中世日本紀 主な神話 天叢雲剣
新羅の僧 道行(どうぎょう)が熱田神宮(あつたじんぐう)の神剣 天叢雲剣(あめのむらくものつるぎ)を盗み新羅に持ち帰ろうとしたとの『日本書紀』の逸話も、大江匡房(おおえ の まさふさ)の『筥崎宮記』(はこざきぐうき)では、自ら道行から何度も逃げた天叢雲剣が逃げられなくなったとき、阿弥陀如来の垂迹である宇佐八幡(うさはちまん)が道行を蹴殺して草薙剣を奪い取ったことになっている。同様の話が『平家物語』にも見え、こちらでは熱田明神が住吉大明神を討っ手に道行を蹴殺したことになっている。
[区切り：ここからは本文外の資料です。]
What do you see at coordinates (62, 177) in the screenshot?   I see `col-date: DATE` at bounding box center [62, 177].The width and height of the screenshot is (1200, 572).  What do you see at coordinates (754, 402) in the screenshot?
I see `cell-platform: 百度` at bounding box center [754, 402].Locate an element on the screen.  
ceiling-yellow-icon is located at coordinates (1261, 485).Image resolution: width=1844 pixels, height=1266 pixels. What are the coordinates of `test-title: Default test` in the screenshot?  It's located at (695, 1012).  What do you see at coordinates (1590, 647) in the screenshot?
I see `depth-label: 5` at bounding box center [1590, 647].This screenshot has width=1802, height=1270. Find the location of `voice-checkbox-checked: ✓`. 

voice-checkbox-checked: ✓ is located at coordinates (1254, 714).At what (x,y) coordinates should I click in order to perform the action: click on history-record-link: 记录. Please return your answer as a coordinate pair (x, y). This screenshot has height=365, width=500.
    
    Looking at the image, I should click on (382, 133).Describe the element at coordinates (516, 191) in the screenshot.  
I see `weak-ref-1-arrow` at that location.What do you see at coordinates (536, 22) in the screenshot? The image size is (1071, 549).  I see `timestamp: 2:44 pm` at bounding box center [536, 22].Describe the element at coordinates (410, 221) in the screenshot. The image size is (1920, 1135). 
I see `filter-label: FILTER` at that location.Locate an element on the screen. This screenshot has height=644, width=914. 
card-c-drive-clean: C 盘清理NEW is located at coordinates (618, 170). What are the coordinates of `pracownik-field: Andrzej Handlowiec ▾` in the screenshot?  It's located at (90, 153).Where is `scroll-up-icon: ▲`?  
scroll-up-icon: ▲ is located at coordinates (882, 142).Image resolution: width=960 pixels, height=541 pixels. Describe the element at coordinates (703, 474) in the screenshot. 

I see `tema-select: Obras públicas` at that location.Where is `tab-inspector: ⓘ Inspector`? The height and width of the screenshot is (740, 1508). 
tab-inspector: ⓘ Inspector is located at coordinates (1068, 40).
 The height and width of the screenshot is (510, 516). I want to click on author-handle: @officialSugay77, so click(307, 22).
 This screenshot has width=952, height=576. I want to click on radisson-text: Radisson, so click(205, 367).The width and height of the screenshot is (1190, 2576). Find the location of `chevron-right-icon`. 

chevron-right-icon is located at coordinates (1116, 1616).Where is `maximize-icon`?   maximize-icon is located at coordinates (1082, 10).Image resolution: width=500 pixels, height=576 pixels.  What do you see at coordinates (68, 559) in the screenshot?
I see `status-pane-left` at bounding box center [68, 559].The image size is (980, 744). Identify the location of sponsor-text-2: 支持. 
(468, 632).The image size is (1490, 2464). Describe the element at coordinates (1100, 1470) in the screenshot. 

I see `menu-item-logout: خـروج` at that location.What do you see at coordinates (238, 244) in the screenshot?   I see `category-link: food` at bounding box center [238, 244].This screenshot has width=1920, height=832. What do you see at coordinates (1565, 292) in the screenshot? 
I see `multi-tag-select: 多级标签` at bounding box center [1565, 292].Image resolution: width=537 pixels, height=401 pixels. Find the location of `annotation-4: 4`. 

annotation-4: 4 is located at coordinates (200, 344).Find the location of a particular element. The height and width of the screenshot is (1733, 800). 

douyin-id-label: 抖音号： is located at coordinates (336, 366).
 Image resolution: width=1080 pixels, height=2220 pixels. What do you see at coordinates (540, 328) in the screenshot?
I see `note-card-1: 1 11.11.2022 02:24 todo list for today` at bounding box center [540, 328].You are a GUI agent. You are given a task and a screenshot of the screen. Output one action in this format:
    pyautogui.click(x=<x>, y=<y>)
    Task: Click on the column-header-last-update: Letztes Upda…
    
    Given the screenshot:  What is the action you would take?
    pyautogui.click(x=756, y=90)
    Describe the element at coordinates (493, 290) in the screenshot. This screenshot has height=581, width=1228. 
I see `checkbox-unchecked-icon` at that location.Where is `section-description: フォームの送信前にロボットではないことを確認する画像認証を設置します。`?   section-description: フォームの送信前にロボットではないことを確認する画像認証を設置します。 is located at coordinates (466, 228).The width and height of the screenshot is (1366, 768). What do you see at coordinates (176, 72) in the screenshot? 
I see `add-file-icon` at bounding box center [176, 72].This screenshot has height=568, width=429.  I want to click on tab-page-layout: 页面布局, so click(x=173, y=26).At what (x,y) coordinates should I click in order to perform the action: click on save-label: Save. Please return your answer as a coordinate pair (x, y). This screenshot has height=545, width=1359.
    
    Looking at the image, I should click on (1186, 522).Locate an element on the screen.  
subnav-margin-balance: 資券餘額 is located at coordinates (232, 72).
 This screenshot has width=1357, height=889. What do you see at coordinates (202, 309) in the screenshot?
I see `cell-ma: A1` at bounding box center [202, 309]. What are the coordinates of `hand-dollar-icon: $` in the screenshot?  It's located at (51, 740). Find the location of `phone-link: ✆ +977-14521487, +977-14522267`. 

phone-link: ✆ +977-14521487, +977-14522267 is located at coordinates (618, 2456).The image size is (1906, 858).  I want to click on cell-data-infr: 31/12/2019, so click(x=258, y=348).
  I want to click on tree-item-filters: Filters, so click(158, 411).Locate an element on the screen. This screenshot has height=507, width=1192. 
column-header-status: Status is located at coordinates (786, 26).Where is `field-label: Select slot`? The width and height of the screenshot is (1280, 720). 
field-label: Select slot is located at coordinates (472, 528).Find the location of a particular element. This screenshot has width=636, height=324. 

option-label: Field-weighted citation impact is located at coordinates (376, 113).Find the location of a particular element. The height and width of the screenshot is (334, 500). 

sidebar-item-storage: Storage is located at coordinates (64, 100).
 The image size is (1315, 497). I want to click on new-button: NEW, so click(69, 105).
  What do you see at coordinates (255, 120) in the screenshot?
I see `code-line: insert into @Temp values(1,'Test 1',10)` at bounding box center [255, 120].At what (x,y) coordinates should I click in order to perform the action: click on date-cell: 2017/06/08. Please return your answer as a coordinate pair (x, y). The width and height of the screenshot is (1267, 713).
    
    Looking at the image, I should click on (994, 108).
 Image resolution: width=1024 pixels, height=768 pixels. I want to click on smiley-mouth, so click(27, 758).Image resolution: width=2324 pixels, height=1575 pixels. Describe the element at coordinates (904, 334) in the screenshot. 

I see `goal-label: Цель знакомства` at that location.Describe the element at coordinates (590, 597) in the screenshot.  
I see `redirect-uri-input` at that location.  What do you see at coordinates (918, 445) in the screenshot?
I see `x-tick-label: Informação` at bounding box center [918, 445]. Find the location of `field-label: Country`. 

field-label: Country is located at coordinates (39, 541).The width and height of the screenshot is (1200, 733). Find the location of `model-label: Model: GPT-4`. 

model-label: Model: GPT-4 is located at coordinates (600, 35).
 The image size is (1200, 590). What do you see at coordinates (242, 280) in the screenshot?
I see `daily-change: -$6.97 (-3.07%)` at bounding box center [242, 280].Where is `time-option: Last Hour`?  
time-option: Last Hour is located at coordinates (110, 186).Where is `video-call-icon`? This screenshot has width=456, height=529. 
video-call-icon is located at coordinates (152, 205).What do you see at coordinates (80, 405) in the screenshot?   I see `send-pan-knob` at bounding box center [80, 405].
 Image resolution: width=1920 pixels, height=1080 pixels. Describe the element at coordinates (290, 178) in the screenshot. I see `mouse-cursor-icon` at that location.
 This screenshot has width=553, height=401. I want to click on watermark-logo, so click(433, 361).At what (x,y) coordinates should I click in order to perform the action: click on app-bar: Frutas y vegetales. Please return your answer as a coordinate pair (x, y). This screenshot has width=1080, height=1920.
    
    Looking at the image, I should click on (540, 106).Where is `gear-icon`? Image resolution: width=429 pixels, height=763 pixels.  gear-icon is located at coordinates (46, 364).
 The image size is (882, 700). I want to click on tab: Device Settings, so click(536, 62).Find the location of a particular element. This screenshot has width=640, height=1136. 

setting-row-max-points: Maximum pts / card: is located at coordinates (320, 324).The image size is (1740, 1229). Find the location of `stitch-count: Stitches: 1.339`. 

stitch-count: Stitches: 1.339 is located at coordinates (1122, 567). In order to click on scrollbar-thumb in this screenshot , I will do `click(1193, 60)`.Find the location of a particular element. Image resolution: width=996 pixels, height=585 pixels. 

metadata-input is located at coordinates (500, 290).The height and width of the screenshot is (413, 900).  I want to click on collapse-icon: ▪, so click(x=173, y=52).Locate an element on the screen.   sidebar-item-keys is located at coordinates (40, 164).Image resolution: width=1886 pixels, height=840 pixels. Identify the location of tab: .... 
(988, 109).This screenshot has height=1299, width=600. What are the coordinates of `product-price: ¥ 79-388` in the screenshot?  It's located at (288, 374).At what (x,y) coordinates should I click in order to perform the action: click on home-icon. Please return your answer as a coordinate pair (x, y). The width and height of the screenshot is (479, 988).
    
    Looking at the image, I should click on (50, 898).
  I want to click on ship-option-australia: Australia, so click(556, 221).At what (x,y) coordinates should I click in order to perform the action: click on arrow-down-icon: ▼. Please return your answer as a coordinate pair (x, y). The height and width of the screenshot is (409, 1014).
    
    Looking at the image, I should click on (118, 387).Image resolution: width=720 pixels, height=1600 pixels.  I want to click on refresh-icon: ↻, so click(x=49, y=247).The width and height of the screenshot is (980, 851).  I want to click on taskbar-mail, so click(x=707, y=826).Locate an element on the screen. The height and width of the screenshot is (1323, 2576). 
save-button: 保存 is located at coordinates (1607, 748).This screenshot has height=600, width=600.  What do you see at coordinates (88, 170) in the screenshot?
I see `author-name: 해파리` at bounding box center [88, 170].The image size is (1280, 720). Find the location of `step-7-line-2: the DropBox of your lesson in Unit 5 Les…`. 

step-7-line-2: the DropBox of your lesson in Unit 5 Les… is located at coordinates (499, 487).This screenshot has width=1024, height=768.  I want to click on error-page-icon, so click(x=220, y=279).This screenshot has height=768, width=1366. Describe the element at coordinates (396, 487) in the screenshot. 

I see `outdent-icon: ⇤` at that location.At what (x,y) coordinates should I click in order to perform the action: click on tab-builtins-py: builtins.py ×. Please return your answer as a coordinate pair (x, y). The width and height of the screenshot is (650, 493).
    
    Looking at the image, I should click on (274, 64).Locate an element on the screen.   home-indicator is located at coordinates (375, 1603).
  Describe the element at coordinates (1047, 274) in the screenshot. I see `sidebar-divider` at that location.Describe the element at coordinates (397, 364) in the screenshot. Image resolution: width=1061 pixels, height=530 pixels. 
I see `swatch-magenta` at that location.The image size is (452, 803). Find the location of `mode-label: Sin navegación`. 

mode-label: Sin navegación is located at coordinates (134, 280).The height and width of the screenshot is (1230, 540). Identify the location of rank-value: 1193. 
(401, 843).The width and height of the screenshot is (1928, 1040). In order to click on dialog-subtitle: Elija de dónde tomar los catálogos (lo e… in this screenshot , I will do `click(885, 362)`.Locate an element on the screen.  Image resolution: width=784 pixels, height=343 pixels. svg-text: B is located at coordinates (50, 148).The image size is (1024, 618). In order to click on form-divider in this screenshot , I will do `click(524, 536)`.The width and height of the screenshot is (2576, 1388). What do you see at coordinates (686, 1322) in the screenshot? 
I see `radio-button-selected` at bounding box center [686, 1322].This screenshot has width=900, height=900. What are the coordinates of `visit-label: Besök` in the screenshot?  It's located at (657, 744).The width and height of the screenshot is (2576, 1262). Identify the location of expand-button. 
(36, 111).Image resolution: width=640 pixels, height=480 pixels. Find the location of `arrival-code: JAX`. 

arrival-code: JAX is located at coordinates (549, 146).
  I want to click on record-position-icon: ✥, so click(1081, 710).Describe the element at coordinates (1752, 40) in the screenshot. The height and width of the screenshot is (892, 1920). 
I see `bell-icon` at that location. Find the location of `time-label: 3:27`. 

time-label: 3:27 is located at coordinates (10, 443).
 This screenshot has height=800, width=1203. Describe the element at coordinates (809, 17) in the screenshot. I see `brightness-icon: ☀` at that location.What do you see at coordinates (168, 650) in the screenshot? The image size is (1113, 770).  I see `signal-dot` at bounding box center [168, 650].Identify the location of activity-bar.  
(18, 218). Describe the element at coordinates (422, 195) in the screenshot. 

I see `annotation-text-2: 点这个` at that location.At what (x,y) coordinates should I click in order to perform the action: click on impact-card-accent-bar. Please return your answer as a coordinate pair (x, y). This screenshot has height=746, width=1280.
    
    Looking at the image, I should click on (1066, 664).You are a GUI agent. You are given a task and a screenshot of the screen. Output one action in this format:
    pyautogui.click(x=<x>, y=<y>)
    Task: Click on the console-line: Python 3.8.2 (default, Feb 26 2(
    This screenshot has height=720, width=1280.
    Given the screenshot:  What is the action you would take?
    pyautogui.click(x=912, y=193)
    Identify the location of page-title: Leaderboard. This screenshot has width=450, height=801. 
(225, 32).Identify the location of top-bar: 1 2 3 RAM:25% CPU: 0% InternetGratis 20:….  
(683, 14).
また、『平家物語』や『愚管抄』(ぐかんしょう)などでは、安徳(あんとく)天皇はヤマタノオロチの転生であって、オロチが奪われた自らの宝剣を奪い返して竜宮に持ち帰ったという。これを受けて『太平記』では、承久の乱以降に武家の権力が強く皇室の威光が衰えたのは宝剣が海底に沈んでいたからであるとし、天照大神が龍宮に神勅を下して、伊勢の浜に宝剣を打ち上げさせたとしている。